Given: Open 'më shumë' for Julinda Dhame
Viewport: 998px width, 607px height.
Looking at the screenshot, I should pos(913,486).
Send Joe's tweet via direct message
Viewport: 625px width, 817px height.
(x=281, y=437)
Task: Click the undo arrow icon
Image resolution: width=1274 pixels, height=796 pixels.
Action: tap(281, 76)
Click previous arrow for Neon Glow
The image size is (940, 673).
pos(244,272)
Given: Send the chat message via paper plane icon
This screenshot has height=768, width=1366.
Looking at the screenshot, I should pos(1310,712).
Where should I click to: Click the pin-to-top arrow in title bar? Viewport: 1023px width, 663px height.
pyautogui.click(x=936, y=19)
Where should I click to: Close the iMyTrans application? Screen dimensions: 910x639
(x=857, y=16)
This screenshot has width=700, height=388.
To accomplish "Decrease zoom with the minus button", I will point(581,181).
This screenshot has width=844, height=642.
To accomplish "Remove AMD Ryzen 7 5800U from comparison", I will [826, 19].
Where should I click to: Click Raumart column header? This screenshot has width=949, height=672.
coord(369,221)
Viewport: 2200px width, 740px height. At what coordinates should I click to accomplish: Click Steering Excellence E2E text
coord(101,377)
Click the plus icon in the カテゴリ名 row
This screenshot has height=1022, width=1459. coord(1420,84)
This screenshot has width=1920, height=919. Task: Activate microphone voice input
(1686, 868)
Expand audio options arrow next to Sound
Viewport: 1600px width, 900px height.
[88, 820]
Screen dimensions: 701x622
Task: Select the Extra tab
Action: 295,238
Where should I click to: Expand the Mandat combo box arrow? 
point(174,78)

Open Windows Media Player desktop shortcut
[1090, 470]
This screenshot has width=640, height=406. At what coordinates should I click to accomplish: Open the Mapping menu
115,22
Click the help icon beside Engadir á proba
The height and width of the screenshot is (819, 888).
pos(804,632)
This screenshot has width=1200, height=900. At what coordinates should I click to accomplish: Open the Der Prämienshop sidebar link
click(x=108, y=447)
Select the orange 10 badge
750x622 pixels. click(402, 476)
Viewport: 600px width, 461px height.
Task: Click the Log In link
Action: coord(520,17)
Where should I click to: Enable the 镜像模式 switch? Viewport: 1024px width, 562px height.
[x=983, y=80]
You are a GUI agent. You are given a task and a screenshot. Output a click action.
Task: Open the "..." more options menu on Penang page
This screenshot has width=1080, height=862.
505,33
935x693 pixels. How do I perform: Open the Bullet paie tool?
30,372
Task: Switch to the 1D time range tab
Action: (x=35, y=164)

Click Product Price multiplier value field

» What you will do
Each line above must be returned exactly as written.

» Response area
Given: Open 'më shumë' for Julinda Dhame
Viewport: 998px width, 607px height.
Looking at the screenshot, I should pos(913,486).
Send Joe's tweet via direct message
Viewport: 625px width, 817px height.
(x=281, y=437)
Task: Click the undo arrow icon
Image resolution: width=1274 pixels, height=796 pixels.
Action: tap(281, 76)
Click previous arrow for Neon Glow
The image size is (940, 673).
pos(244,272)
Given: Send the chat message via paper plane icon
This screenshot has height=768, width=1366.
Looking at the screenshot, I should pos(1310,712).
Where should I click to: Click the pin-to-top arrow in title bar? Viewport: 1023px width, 663px height.
pyautogui.click(x=936, y=19)
Where should I click to: Close the iMyTrans application? Screen dimensions: 910x639
(x=857, y=16)
This screenshot has width=700, height=388.
To accomplish "Decrease zoom with the minus button", I will point(581,181).
This screenshot has width=844, height=642.
To accomplish "Remove AMD Ryzen 7 5800U from comparison", I will [826, 19].
Where should I click to: Click Raumart column header? This screenshot has width=949, height=672.
coord(369,221)
Viewport: 2200px width, 740px height. At what coordinates should I click to accomplish: Click Steering Excellence E2E text
coord(101,377)
Click the plus icon in the カテゴリ名 row
This screenshot has height=1022, width=1459. coord(1420,84)
This screenshot has width=1920, height=919. Task: Activate microphone voice input
(1686, 868)
Expand audio options arrow next to Sound
Viewport: 1600px width, 900px height.
[88, 820]
Screen dimensions: 701x622
Task: Select the Extra tab
Action: 295,238
Where should I click to: Expand the Mandat combo box arrow? 
point(174,78)

Open Windows Media Player desktop shortcut
[1090, 470]
This screenshot has width=640, height=406. At what coordinates should I click to accomplish: Open the Mapping menu
115,22
Click the help icon beside Engadir á proba
The height and width of the screenshot is (819, 888).
pos(804,632)
This screenshot has width=1200, height=900. At what coordinates should I click to accomplish: Open the Der Prämienshop sidebar link
click(x=108, y=447)
Select the orange 10 badge
750x622 pixels. click(402, 476)
Viewport: 600px width, 461px height.
Task: Click the Log In link
Action: coord(520,17)
Where should I click to: Enable the 镜像模式 switch? Viewport: 1024px width, 562px height.
[x=983, y=80]
You are a GUI agent. You are given a task and a screenshot. Output a click action.
Task: Open the "..." more options menu on Penang page
This screenshot has width=1080, height=862.
505,33
935x693 pixels. How do I perform: Open the Bullet paie tool?
30,372
Task: Switch to the 1D time range tab
Action: (x=35, y=164)

Click Product Price multiplier value field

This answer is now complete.